The Chicago Bears didn't trade for Nick Foles because he's a young player with starter's upside who, if he has a great training camp, could unseat incumbent Mitch Trubisky for the first-team gig. Instead, Foles was targeted because of his experience in the league and more importantly, his experience with the Bears' coaching staff.
But Matt Nagy admitted Wednesday during a Zoom call with reporters that Foles is at a disadvantage in the team's open quarterback competition because of COVID-19's impact on offseason workouts. Specifically, Foles hasn't had an opportunity to throw to his new teammates, whereas Trubisky has.
“It’s something that he could have had that he doesn’t have,” he said. “But those guys know that. He understands that.”

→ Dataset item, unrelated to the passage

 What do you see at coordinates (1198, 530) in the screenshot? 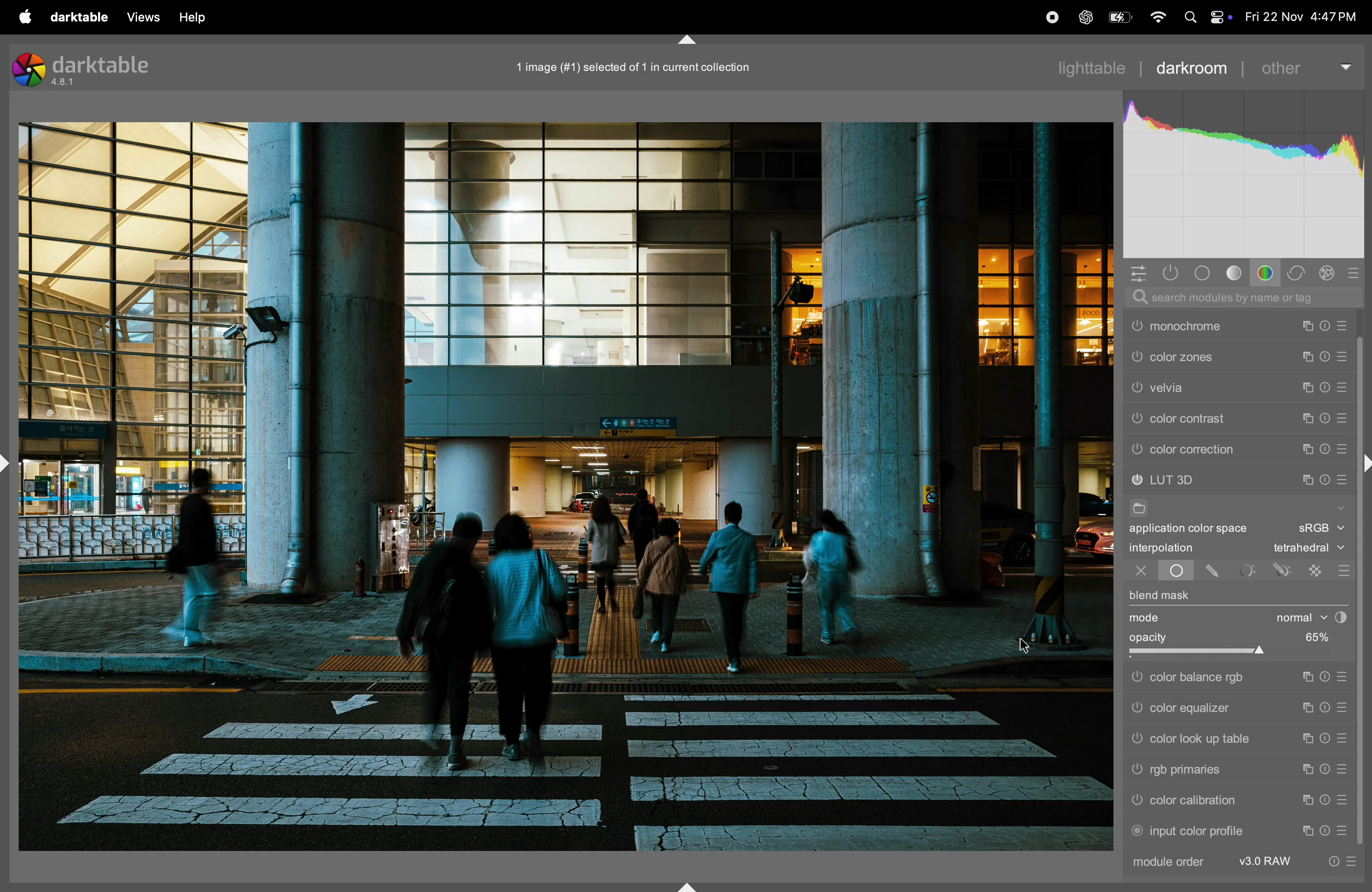
I see `application color space` at bounding box center [1198, 530].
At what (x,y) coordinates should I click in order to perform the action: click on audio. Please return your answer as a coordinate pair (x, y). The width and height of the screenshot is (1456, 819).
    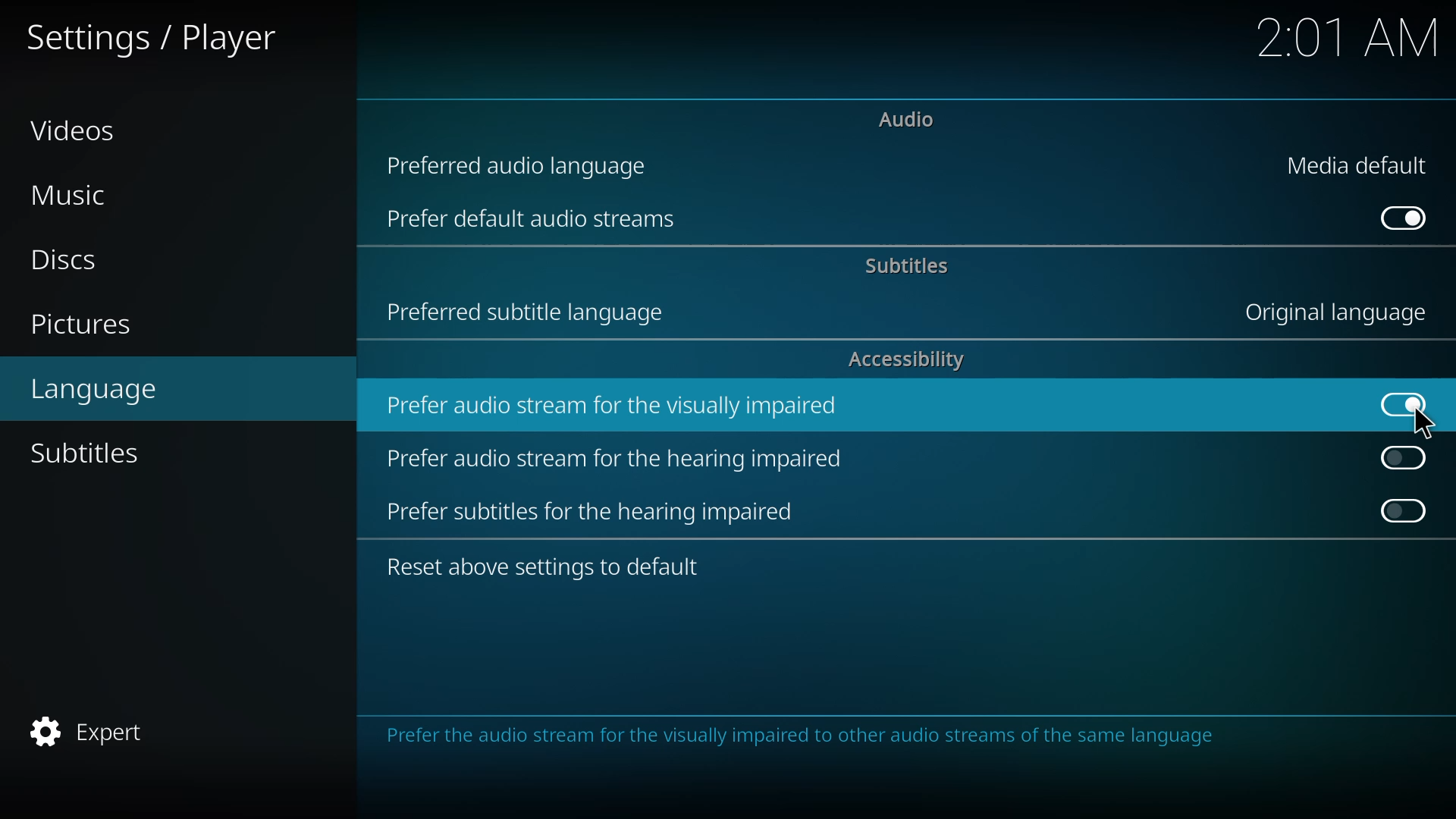
    Looking at the image, I should click on (911, 118).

Let's be honest, what else was Nagy going to say?
Had he suggested Foles is on even footing with Trubisky despite no reps with new receivers, the only message he would've sent to the Bears' locker room is that it's Foles' job to lose.
Trubisky has almost three full seasons as the Bears' starter and has played the last two with many of this year's returning skill players. Even in a normal offseason with OTAs and minicamps, Trubisky should be entering training camp with a significant edge in the QB competition.
Foles has to catch Trubisky regardless of how the offseason unfolded. Not the other way around. At least, not publicly.
Just don't forget why the Bears targeted Foles to begin with. His learning curve will be very, very short. His resume is tagged with big wins in big moments, clutch performances and clutch throws. And many of those throws were for coaches who spawned from Andy Reid's tree, much like Nagy. He doesn't need an offseason throwing to pass-catchers in shorts and t-shirts to get ready for a quarterback battle. He's battle-tested and, for the most part, proven.
Sure, Foles is at a disadvantage. For now.